Green energy targets
Under the EU Renewable Energy Directive, the UK is required to generate 30% of its electricity and 12% of its heating energy from renewable sources, as well as 10% of energy in the transport sector to come from renewable sources. So far, this is the main reason the government backed the rapid growth of wind and solar farms, which drove UK electricity from renewable sources to 19% in 2014. While Brexit may not put an end to that, as the UK already has its own unilateral Climate Change Act, the future of the environment in the UK is conditional on future government policies.
Just like other EU members, the UK is expected to meet the target of recycling 50% of its household waste by 2020, and 65% by 2030. In Wales and Scotland any changes to legislation after leaving the EU would have little effect as the countries have already set themselves more challenging targets, yet it England exiting the EU could give politicians flexibility to set more lax targets. In a world where resources are under ever-increasing pressure, this flexibility could have harmful environmental effects.
Clean air has recently been at the forefront of the media, with several areas of the UK – and London in particular – facing illegal levels of noxious gases, particularly nitrogen dioxide. EU laws have set the benchmark against which the public can put pressure on the government to curb emissions, and Brexit could pave the way for the UK to repeal laws around clean air. This would be an issue of great concern for the UK public, and would pave the way to what many consider to be a ‘public health crisis’.

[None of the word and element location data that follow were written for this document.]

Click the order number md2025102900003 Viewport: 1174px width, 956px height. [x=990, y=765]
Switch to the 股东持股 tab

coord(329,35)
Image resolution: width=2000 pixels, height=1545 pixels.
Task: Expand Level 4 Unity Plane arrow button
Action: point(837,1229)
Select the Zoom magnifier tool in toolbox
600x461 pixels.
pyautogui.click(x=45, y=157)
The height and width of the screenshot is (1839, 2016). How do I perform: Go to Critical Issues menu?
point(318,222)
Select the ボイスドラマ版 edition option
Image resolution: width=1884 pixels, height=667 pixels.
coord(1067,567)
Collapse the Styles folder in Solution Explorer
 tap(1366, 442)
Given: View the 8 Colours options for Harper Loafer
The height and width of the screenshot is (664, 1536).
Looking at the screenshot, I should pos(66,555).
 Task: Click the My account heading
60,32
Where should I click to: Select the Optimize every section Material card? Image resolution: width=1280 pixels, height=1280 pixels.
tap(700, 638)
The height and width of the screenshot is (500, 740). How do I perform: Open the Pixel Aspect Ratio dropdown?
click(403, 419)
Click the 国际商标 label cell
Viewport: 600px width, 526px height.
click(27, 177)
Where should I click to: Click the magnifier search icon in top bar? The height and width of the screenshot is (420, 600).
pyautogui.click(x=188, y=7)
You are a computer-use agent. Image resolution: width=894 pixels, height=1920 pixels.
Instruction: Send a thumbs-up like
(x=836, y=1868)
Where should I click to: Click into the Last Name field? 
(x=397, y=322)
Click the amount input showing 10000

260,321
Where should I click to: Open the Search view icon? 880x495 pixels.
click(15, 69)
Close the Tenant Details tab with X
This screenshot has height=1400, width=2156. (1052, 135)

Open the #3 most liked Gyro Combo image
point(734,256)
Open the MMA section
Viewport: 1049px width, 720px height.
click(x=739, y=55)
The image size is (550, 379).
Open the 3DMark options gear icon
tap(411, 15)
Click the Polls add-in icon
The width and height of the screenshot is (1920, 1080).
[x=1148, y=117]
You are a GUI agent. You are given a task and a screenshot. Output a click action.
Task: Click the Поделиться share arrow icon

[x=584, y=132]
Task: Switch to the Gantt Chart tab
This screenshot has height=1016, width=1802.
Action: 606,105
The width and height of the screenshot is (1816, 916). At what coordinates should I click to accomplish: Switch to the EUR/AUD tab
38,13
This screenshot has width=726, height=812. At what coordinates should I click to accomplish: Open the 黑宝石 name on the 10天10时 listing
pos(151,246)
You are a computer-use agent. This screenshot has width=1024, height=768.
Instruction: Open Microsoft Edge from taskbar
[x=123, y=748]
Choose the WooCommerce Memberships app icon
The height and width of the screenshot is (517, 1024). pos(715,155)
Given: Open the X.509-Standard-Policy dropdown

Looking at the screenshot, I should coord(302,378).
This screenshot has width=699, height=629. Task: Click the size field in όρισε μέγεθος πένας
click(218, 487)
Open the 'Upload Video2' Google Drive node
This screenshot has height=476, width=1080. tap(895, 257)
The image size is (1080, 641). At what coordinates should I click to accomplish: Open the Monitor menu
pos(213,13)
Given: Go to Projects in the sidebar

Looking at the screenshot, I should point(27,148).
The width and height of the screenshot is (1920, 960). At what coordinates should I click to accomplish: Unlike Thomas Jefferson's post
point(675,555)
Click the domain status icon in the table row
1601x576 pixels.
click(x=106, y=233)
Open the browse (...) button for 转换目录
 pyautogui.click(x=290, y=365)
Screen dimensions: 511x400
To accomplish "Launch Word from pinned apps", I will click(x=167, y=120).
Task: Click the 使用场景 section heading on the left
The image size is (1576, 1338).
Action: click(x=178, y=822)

The EU’s cornerstone, the Common Agricultural Policy (CAP), rewards farmers for particular types of land use and tending to wild grassland, amongst other benefits such as subsidies. In 2015 UK farmers received around £2.4Bn in direct payments from the CAP scheme, accounting for a staggering 55% of the total income in the farming sector. What happens to the farming sector once the UK officially leaves the EU is mostly unknown, and is something farmers have repeatedly been asking about.
Another aspect affecting agriculture is the use of pesticides – especially neonicotinoids, which have been at the forefront of agricultural media coverage over the past years. The future of these bee-harming pesticides remains is in the hands of future UK policy regarding them, and could be undermined by the UK leaving the EU.
Wildlife conservation is at the mercy of most other environmental issues, heavily affected by agricultural policy, urban expansion and air quality. Many of the laws that protect the UK’s wildlife and environment are tied to the UK’s EU membership, and could be affected if the UK leaves the EU, again depending on future potential policy changes. However, this is something the public can campaign for, especially with the help of public figures such as David Attenborough.
As with many Brexit-related issues, be it the economy, social policy, politics or the environment, uncertainty is the overarching theme, we are more likely to see the number of environmental policies dwindling. Emissions targets may change, recycling policies may become laxer and wildlife conservation may continue to suffer.